If my comment is a problem, then the extremely common comments from people on Hacker News complaining that someone is from Cloudflare or from Google--or from any number of cryptocurrency projects that seemingly the zeitgeist on Hacker News is always angry about--and are shilling some random project are also problematic; and yet, I don't believe I have ever seen you attempt to call people out about any of those: in fact, Hacker News seems to have a pretty clear "it is OK to shit on people who work on cryptocurrency projects" policy.
Meanwhile, Apple really shouldn't get any kind of defense, here: you know part of why Pavlo comes around obliquely commenting with no obvious mention anywhere (in comments, bio, etc.) that he's from Apple? I'll claim it isn't even (directly) his fault!

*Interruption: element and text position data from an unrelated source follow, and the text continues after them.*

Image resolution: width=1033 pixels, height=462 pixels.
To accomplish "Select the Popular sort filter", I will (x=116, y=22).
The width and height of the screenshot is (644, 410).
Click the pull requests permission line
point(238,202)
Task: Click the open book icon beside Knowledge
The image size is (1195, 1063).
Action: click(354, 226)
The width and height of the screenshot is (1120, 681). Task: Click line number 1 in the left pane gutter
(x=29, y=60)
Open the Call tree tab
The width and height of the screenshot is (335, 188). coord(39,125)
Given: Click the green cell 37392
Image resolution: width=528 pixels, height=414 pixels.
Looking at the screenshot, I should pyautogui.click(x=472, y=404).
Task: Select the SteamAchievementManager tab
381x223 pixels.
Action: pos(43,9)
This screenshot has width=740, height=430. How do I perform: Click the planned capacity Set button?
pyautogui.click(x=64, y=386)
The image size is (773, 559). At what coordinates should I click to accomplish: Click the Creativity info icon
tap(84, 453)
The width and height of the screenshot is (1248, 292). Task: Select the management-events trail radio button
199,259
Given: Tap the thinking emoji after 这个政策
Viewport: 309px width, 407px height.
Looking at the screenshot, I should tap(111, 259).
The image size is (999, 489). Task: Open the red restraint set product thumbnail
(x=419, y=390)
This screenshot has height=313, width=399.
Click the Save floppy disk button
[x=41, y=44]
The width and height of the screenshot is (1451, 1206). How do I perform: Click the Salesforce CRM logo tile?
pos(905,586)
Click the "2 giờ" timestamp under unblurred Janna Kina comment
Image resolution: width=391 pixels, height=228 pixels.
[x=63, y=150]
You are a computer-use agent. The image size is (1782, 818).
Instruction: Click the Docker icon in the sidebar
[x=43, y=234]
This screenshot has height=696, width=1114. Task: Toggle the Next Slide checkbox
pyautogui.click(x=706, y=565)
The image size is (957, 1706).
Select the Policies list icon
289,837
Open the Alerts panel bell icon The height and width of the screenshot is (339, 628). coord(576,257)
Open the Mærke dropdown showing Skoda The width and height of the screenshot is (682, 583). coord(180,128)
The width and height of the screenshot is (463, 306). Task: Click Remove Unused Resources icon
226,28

Apple, the company, seems to have a policy against people identifying themselves on social media services so strong that if anyone gets attention--even if they are being helpful--it seems to land them in water hot enough that they have to sit around and wait to find out if they are being fired... such as the story of this poor employee on TikTok I've been following the last couple days:
I think this is a shitty policy (whether explicit or implicit: the chilling effect is the same) that Apple has, and it isn't something we should be indirectly helping and supporting by claiming that anyone noting "this person is actually from Apple"--which seems to be the only thing I did, and which I do believe was important context for my comment--is a "personal attack". While I definitely believe that people who work for the large tech companies should be held accountable for the actions of those companies, none of my attacks today are personal: they are all against the explicitly-faceless corporate entity known as Apple.
I think the principles behind Corellium are good (can we build an iOS toolchain without Apple?) but everything I heard about the implementation was unfortunately also negative. I think it would be a lot easier to stand behind them if they separated their product and service offerings, maybe making the iOS bootstrapping code Open Source, but providing ARM instances with commercial support at-cost. In it's current state, though, I can't root for them any more than Oracle or Apple themselves.
You do realize on a zero dollar contract the phone is being upfront subsidized by the corporation contracting them out? This is flat out fraud, no matter how you look at it.